> EXERCISE OBJECTIVE
Check every line of the data for the string "agent" and copy the ones that have it.

> LISTED ENTRIES

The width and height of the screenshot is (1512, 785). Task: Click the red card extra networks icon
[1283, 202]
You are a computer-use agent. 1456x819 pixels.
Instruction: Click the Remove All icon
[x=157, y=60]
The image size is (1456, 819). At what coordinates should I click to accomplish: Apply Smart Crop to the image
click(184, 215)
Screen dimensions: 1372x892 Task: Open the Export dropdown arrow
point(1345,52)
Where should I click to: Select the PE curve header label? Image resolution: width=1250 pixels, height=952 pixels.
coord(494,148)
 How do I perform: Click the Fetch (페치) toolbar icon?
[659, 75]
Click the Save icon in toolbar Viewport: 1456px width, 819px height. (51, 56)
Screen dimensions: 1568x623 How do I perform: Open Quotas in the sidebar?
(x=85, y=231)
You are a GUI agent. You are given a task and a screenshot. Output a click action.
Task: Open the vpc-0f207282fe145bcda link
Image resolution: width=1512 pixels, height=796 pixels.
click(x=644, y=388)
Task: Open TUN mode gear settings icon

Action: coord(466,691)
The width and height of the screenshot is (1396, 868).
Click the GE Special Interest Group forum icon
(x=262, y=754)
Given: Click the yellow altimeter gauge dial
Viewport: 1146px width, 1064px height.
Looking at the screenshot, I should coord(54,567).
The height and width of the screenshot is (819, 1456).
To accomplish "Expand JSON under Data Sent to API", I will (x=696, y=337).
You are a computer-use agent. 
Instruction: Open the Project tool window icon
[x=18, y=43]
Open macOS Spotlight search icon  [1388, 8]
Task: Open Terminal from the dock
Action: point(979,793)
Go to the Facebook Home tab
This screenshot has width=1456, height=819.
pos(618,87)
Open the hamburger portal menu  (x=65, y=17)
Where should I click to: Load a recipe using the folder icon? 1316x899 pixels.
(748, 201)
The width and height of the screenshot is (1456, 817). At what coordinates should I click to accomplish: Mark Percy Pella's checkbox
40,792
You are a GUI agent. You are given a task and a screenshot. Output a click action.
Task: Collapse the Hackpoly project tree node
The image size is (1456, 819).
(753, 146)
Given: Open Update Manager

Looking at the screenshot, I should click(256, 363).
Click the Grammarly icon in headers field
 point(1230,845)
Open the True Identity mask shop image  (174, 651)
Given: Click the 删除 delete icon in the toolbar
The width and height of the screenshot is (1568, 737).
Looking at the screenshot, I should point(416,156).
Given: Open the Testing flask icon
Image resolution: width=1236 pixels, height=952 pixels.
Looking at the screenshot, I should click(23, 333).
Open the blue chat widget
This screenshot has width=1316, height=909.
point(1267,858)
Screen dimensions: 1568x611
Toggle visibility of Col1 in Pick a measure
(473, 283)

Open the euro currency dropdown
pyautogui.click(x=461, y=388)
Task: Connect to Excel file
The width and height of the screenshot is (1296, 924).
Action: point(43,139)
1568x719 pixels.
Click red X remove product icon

> ANSWER BELOW
You are a computer-use agent. 1456x819 pixels.
You are a GUI agent. You are given a task and a screenshot. Output a click action.
You are a computer-use agent. 
You are a GUI agent. You are given a task and a screenshot. Output a click action.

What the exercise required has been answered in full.